Debemos entender que por imagen se comprende cualquier cosa que sirva de tal y no solo en su sentido de lo figurativo. Así, una idea también es imagen. Nos referimos al elemento nuclear del poema. El poema al que hicimos referencia al comienzo es el siguiente:

Minutero

Parte de mi rutina

en las mañanas

es sentarme

en un taburete

para arrancar

con las manos

una hierba

que cunde

y no se acaba.

Es mala

y sin embargo

distrae del minutero.

En esas ando. Nada

que tenga sentido

ni más allá,

la menor trascendencia”.

La hablante describe su rutina, su día a día durante las mañanas. La actividad repetitiva que abstrae, que te aleja de los pensamientos que vagan, pues el acto mecánico permite eso. A fin de cuentas, es esta actividad un ejercicio de meditación. El desbrozar, deshierbar, remite al acto de limpiar. Pulir la línea, rescatar la imagen de los hierbajos que la rodean. Quitar los parásitos que terminarán por ahogarla y desviarla de su sentido primigenio.

En La canción fría (1989), ya acusábamos este trabajo. Textos de naturaleza que parecía lejana a lo que tradicionalmente se entendía por poema, hacían su aparición. Esto también ha podido observarse en otros libros como El cielo de París (1989), o en Los bajos sentimientos (1993), por ejemplo.

Es, justamente, en La canción fría donde encontramos un poema muy particular: “Poema de las dos cabezas”. Este texto ofrece un sustrato narrativo preponderante y, al final, un breve diálogo en voces ficcionales: un psicoanalista (o un psiquiatra) y su paciente, le escuchamos alguna vez a la autora. Sol Cuello Cortado representaría a la paciente y Cabeza Soberbia al analista. Acá, en Lo que hace el tiempo, volvemos a observar este diálogo, sumido en otra circunstancia y seguramente con otros dialogantes: “Las mitades”. No es otra cosa que el diálogo consigo mismo, la interpelación y la respuesta de una misma entidad. Las dos mitades, la mitad que se intenta ver a sí misma y la mitad siniestra, que proviene de la oscuridad de la conciencia. (Lo oscuro acá no tiene sentido negativo).

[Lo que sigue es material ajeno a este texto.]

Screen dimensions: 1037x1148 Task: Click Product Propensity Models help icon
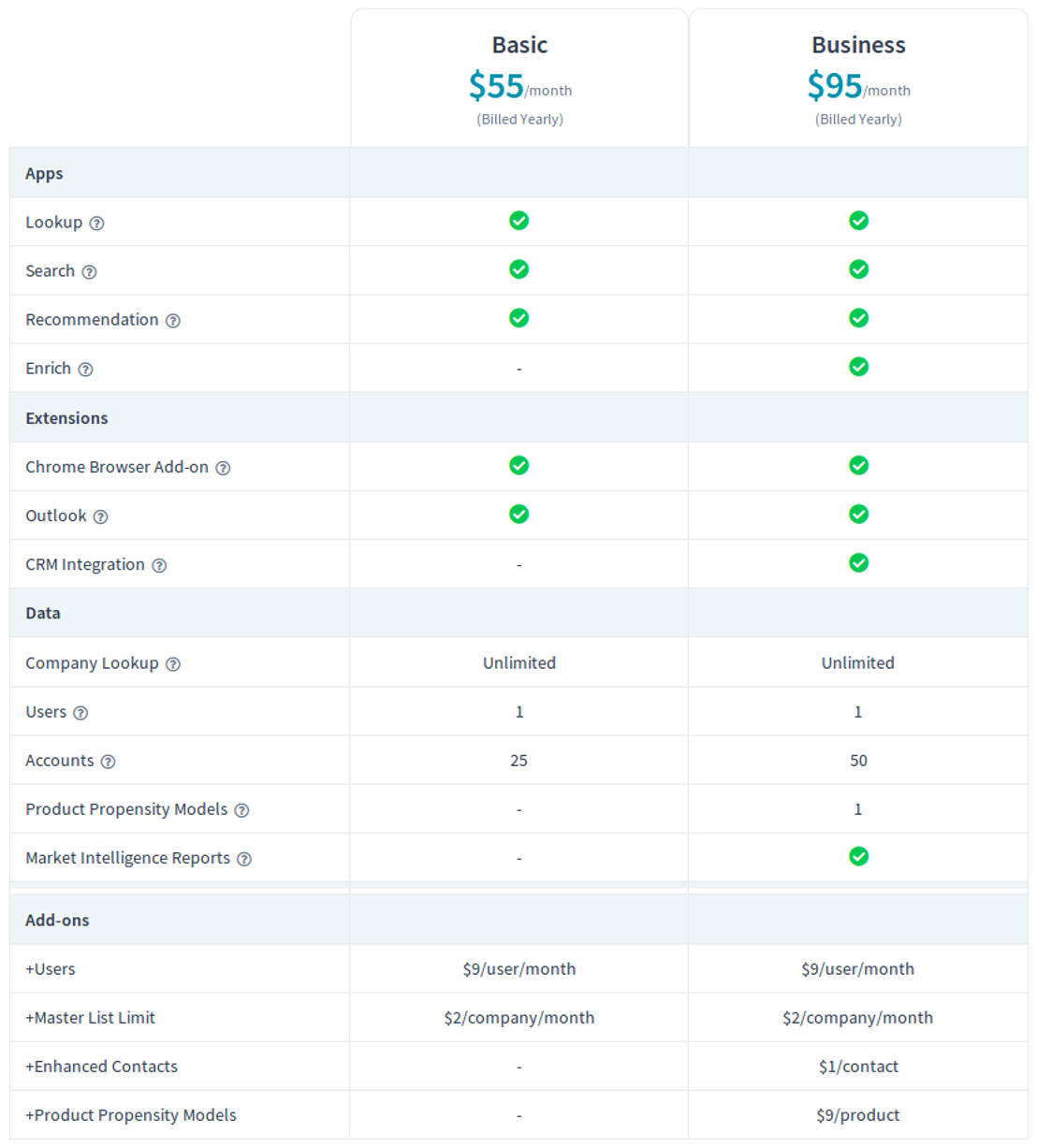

Un poeta siempre está escribiendo el mismo poema, se ha dicho ya varias veces. Gerbasi estuvo buscando durante toda su vida (su obra) la “luz de los conejos”. Crespo, la blancura o el vacío, la aridez de sus imágenes. Ramos Sucre, el poema en los escombros de la narración, la vida en el sueño que constituye el insomnio. Yolanda (o la hablante en que se transmuta) se persigue a sí misma. Este regreso a lo añorado, a lo familiar, al “paisaje” de la infancia, a lo que la constituye como ser humano, es un hilo cierto que seguir para hallar la salida del laberinto que ella es y que somos sus lectores.

Este reciente tomo de Pantin está conformado por cincuenta y dos textos, dividido en cuatro partes, numeradas del 1 al 4 como indicadores de los acápites, más el escrito final, “El corneto”, indicado en la parte que titula “La hora del cuento”. En realidad todo el libro conforma una narración, un viaje épico por los recuerdos y las anécdotas que narra bajo el ropaje del poema depurado, prístino. Yolanda recorre los senderos de su nostalgia, el país íntimo, al que siempre se desea retornar. Comprime, así, el deseo de toda una nación que no cree ya en historias de hadas, donde los ogros conducen el destino de los seres que allí conviven.

En la soledad, en el encuentro consigo mismo, el hombre se topa con la belleza, pero también con el dolor de la ingrimitud. Con el vacío de su existencia, pero también con su razón de vivir. Este libro de Yolanda Pantin, es una muestra de ello. Lo saludamos y deseamos a su autora nos siga otorgando mucha tinta amable más.